> _RECORDS SHOWN_:
━━━━━━━━━━
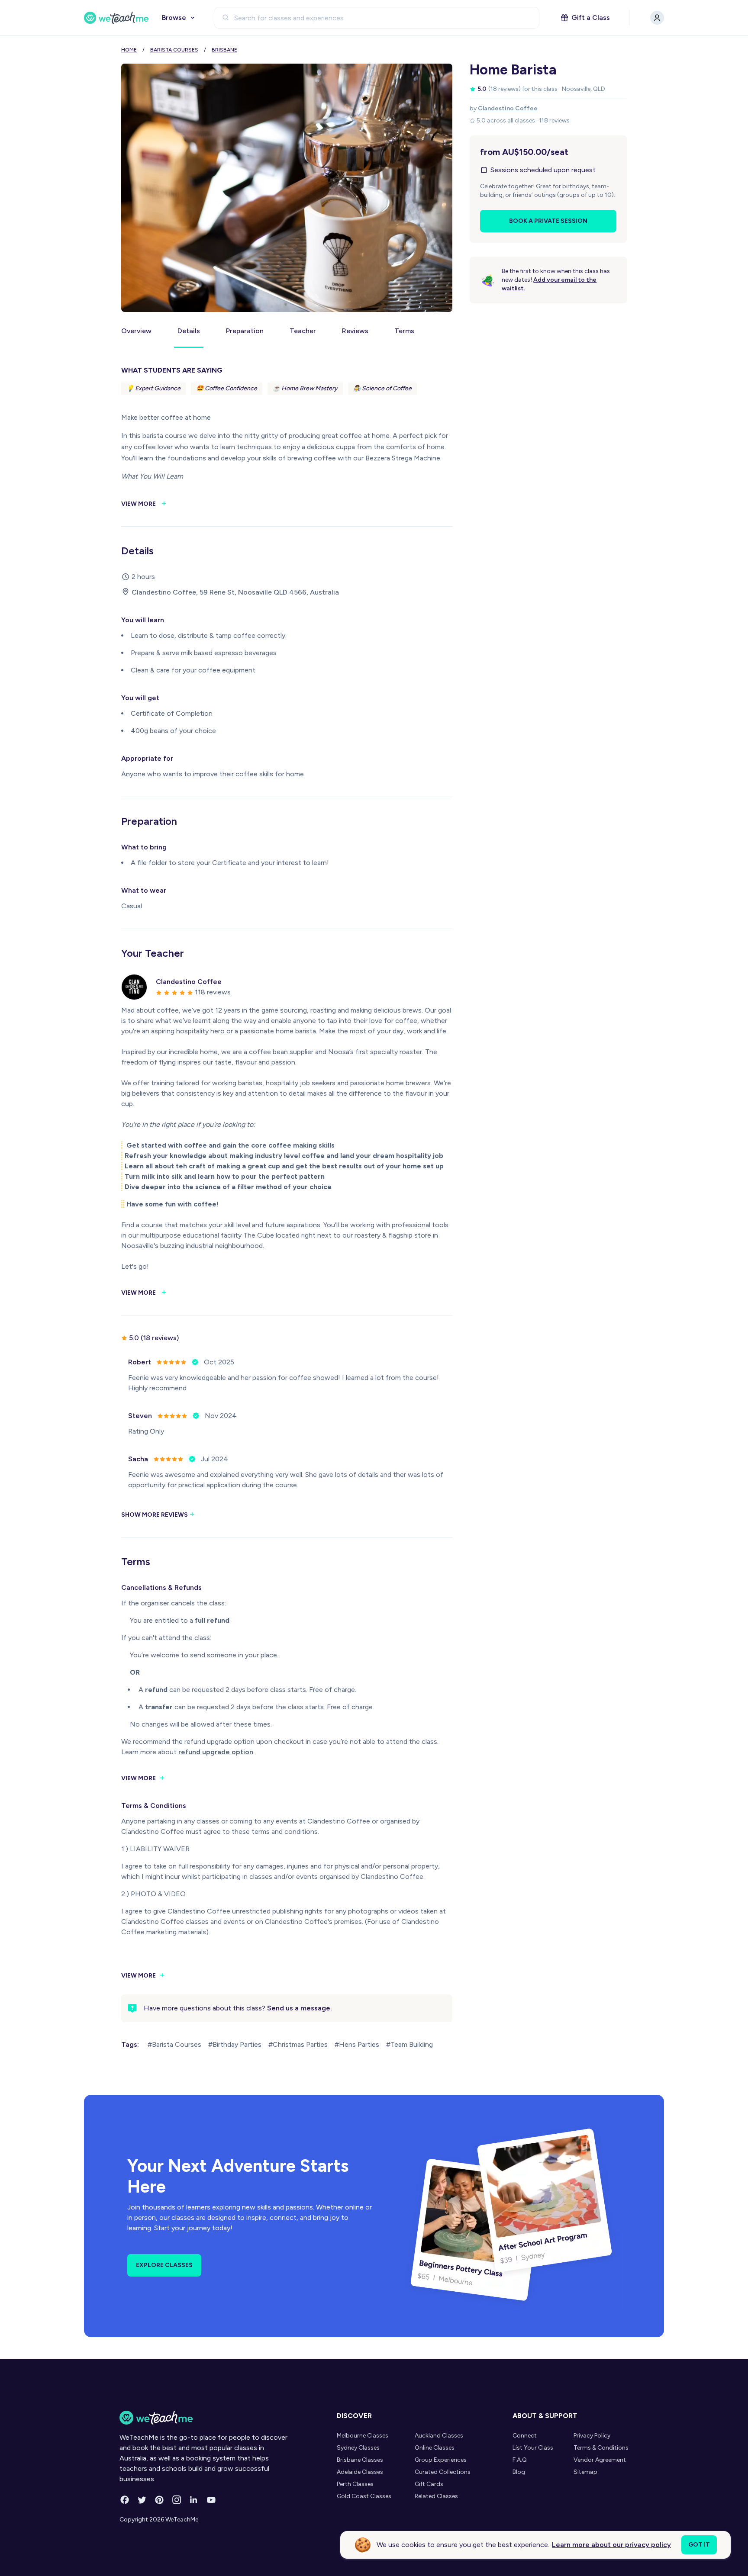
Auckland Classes (439, 2435)
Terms (404, 331)
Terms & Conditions (601, 2447)
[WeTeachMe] (116, 18)
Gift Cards (429, 2484)
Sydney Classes (358, 2447)
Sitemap (585, 2472)
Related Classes (436, 2496)
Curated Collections (443, 2472)
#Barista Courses (174, 2044)
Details (188, 331)
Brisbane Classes (360, 2459)
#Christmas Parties (298, 2044)
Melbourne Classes (362, 2435)
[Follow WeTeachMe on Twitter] (142, 2500)
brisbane (224, 50)
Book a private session (548, 221)
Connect (525, 2435)
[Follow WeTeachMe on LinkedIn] (194, 2500)
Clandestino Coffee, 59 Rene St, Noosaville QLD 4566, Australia (235, 592)
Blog (519, 2472)
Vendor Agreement (600, 2459)
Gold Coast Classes (364, 2496)
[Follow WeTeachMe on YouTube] (211, 2500)
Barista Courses (174, 50)
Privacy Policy (592, 2435)
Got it (699, 2544)
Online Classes (435, 2447)
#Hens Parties (357, 2044)
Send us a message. (299, 2008)
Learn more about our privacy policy (611, 2545)
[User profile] (657, 18)
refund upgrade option (215, 1752)
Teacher (303, 331)
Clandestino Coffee (508, 108)
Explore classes (164, 2265)
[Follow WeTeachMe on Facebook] (124, 2500)
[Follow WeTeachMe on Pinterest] (159, 2500)
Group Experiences (441, 2459)
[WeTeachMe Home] (204, 2418)
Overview (136, 331)
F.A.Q (520, 2459)
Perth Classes (355, 2484)
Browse (174, 17)
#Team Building (409, 2044)
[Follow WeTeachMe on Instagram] (176, 2500)
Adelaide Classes (360, 2472)
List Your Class (533, 2447)
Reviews (355, 331)
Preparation (245, 331)
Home (129, 50)
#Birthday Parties (234, 2044)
━━━━━━━━━━
> _WORK REQUIRED_: Reproduce every line above as written, skipping pictures.

> _FINISHED EXERCISE_:
Auckland Classes (439, 2435)
Terms (404, 331)
Terms & Conditions (601, 2447)
[WeTeachMe] (116, 18)
Gift Cards (429, 2484)
Sydney Classes (358, 2447)
Sitemap (585, 2472)
Related Classes (436, 2496)
Curated Collections (443, 2472)
#Barista Courses (174, 2044)
Details (188, 331)
Brisbane Classes (360, 2459)
#Christmas Parties (298, 2044)
Melbourne Classes (362, 2435)
[Follow WeTeachMe on Twitter] (142, 2500)
brisbane (224, 50)
Book a private session (548, 221)
Connect (525, 2435)
[Follow WeTeachMe on LinkedIn] (194, 2500)
Clandestino Coffee, 59 Rene St, Noosaville QLD 4566, Australia (235, 592)
Blog (519, 2472)
Vendor Agreement (600, 2459)
Gold Coast Classes (364, 2496)
[Follow WeTeachMe on YouTube] (211, 2500)
Barista Courses (174, 50)
Privacy Policy (592, 2435)
Got it (699, 2544)
Online Classes (435, 2447)
#Hens Parties (357, 2044)
Send us a message. (299, 2008)
Learn more about our privacy policy (611, 2545)
[User profile] (657, 18)
refund upgrade option (215, 1752)
Teacher (303, 331)
Clandestino Coffee (508, 108)
Explore classes (164, 2265)
[Follow WeTeachMe on Facebook] (124, 2500)
[Follow WeTeachMe on Pinterest] (159, 2500)
Group Experiences (441, 2459)
[WeTeachMe Home] (204, 2418)
Overview (136, 331)
F.A.Q (520, 2459)
Perth Classes (355, 2484)
Browse (174, 17)
#Team Building (409, 2044)
[Follow WeTeachMe on Instagram] (176, 2500)
Adelaide Classes (360, 2472)
List Your Class (533, 2447)
Reviews (355, 331)
Preparation (245, 331)
Home (129, 50)
#Birthday Parties (234, 2044)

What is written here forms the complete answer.